Au fil des accompagnements que j’ai menés auprès de nombreuses organisations, très diverses les unes des autres, je trouve que ce schéma tridimensionnel s’applique généralement très bien à leur situation.

Un type d’organisation parmi d’autres sont les congrégations religieuses qui – et je l’ai appris en les accompagnant – sont en proie à des enjeux souvent très similaires à ceux d’autres organisations avec lesquelles nous sommes peut-être plus familiers : multinationales, PMEs, ONGs… Enjeux de leadership, d’innovation, d’accompagnement du changement, de gestions des conflits, des resistances, etc. Parmi les choses qui les distinguent, il y a les énormes projections qu’elles subissent, tant par l’extérieur que par leurs propres membres. Et c’est peut-être pour cela que ce modèle s’y applique particulièrement bien, même si je l’ai testé aussi avec succès dans des grandes entreprises, qui cherchent, par exemple, à se réinventer.

  1. En effet, un des obstacles principaux à dépasser, pour ces congrégations religieuses, est La Congrégation idéalisée: le réceptacle des projections externes sur leur soit-disant sagesse véhiculées par de nombreux ouvrages, ou par un inconscient collectif qui ne s’est peut-être jamais vraiment affranchi du clergé comme porteur de qualités supra-humaines, quasi divines. Mais aussi des projections internes venant des membres de la Congrégation eux-mêmes sur leur Charisme, leur Mission, sur tout le bien que leur congrégation a pu faire, et continue de faire, dans le monde. Quand je rencontre une congrégation pour la première fois, c’est souvent cette congrégation idéalisée qu’ils/elles me présentent : la grandeur de leur histoire de fondation, la ferveur de leurs membres à diffuser – et donc vivre – l’évangile, la parole de Dieu, etc.

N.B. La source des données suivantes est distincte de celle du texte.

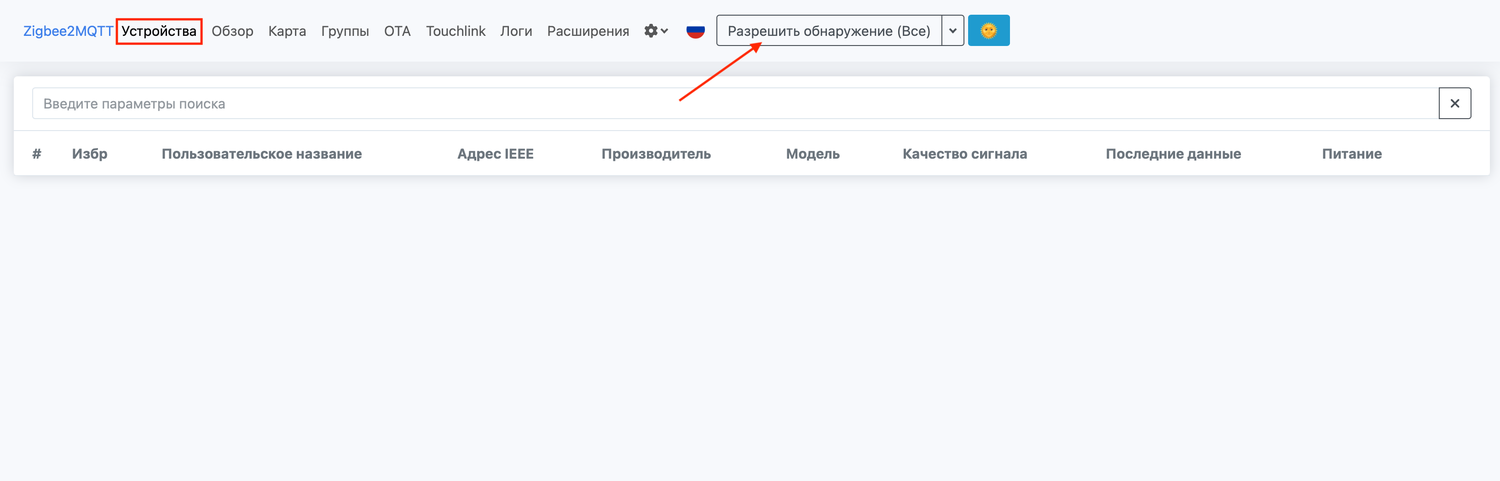Viewport: 1500px width, 481px height.
Task: Switch to the Устройства tab
Action: (x=159, y=31)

A ce moment-là, je les sens prisonniers de ce carcan de projections, dans lequel aucun des problèmes qu’ils vivent, et pour lesquels ils me demandent de l’aide, ne peut exister, ne peut être expliqué, voire pensé – et ne peut donc être résolu. Paradoxalement, cette image toute vertueuse, toute-puissante d’eux-mêmes les rend impuissants à agir pour transformer la situation problématique dans laquelle ils se trouvent.

 

  1. Mon travail consiste donc à leur permettre de se connecter à leur Congrégation réelle, c’est-à-dire à l’expérience vécue par l’ensemble des membres de cette congrégation aujourd’hui ; et d’en nommer ses forces, ses énergies, ses talents, ses accomplissements, mais aussi ses dysfonctionnements, ses paradoxes et ses zones d’ombre, nées ou entretenues par des problèmes de structures, de processus, mais aussi et souvent d’abord par une prise inadéquate du rôle de membre, et du rôle de leader. Aujourd’hui, je me rends compte combien ce passage par les zones d’ombres est primordial, car c’est lui qui permet de réduire l’écart entre la théorie professée et la théorie effectivement utilisée (comme l’ont si bien décrit les professeurs Argyris et Schön du MIT). Et c’est ce passage par les ombres qui permet aussi la mort de la Congrégation Idéalisée, et qui ouvre l’espace pour que quelque chose de nouveau puisse émerger.
  2. Et dans ce « mystère de Pâques » qui suit la mort de la Congrégation idéalisée, nous pouvons alors faciliter l’émergence de la Congrégation qui demande à (re)naître … ou à devenir autre chose. Pour certaines, ce sera en revisitant leur Raison d’être, leur Mission fondamentale, et en l’adaptant aux réalités de ce 21ème siècle qu’elles trouveront de nouvelles manières de vivre et travailler ensemble, et d’impacter le monde – des manières beaucoup plus congruentes avec les besoins du monde, leur Charisme, et leurs capacités réelles (et non plus fantasmées sur les années de gloire) d’agir dans ce monde. Pour d’autres, elles se rendront compte qu’elles sont en train de vivre le crépuscule de leur congrégation, l’enjeu étant alors de transmettre leur charisme à des laïcs et de concentrer leurs énergies sur l’enjeu de faire du vieillissement leur nouveau territoire missionnaire.

 

 

Selon mon expérience, ce modèle peut s’appliquer à toutes sortes d’organisation, sauf les start-up, qui, comme leur nom l’indique, viennent juste de naitre. Mais pour toute entreprise un peu mature, pour toute ONG avec déjà quelques succès derrière elle, pour tout service public qui a su, dans le passé, remplir sa mission, l’obstacle est le même, que ce modèle peut aider à surmonter : quelle idéalisation s’est construite autour de notre organisation, et de ses gloires passées, qui aujourd’hui étouffe notre capacité à nous réinventer, nous régénérer ? En mettant, ensemble, des mots dessus, et en laissant mourir ces idoles, vous trouverez le chemin de votre régénération.